Students say sustainability, accessibility are important for new president

Students voiced their concerns and desired qualities for the future Fresno State president at the student forum on Feb. 16. (Vendila Yang/The Collegian)

Students expressed their preferred qualities of the future president at a virtual student forum on Feb. 16.

Associated Students Inc. (ASI) President Elizabeth Rocha Zuñiga hosted the student forum, and board of trustees members Diego Arambula and Krystal Raynes were present at the event.

Sustainability, accessibility and transparency were highlighted as key areas the future president must address.

Sydney Fox, a third-year biochemistry student and athlete, said it is important for the future president to work closely with the campus community toward sustainability.

“As a leader in agriculture, it is imperative that we also become leaders in sustainability. The installment of this new administration grants our campus body the opportunity to reemphasize the importance of policies, centered on sustainability,” Fox said.

Hisham Qutob, ASI executive vice president, said the future president must be involved with students and available for them.

“With that, it kind of goes into a realm of three I would say great communication with students as well as being empathetic with students. Another one is the transparency of the university. And third is the structure of the university and the resources for the students,” Qutob said.

Although there are resources presently available on campus, Qutob noted that effort should be made to further highlight Fresno State services and to ease the responsibility of students to seek out resources themselves. 

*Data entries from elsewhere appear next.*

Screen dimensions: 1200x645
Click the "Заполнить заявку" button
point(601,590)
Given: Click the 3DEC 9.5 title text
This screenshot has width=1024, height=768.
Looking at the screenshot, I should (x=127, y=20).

Equality and social justice at Fresno State was also an area of concern. Marissa Acosta, a Fresno State graduate, noted that the future president must be transparent about these topics.

“We definitely need a leader and a president on our campus that will address these issues, and that will be more supportive, or provide more support for students in terms of equality and, like, Title IX issues. I think that we’re definitely growing. Our whole country is definitely changing,” Acosta said.

Fox shared Acosta’s concerns, highlighting the Title IX cases that have occurred at Fresno State.

“There have been a few cases of sexual assault that had been to brought to light in our community, that maybe didn’t get … as much attention and follow through on investigation as the victims had hoped,” Fox said. “So, I’m really, really hoping that our future president can take the cases of sexual assault, which are prevalent in our community, very seriously, address them publicly and make sure that the victims get justice.”

Title IX cases have become very prominent at Fresno State in recent years.

A former Fresno State student uploaded a YouTube video on March 3, 2020, detailing her alleged sexual assault at a Fresno State Kappa Sigma party on Jan. 31. When many students believed the administration didn’t take her and other victims seriously, her case sparked a protest at Fresno State’s fraternity row in support of sexual assault victims in fall 2020. 

Arambula said the presidential search process is in its early stages and at, what Arambula called, the “fact-finding stage.” 

The searching process will span a series of stages outlined by the board of trustees policy: community input, candidate recruitment, candidate interviews and the presidential selection.

Student and community forums will provide trustee members more information on the qualities and traits for the future president that the Fresno State community considers important.

“All of this feedback that we’re gathering is to try and put together a profile of what the next leader should embody. We’ll then share that back out with folks,” Arambula said.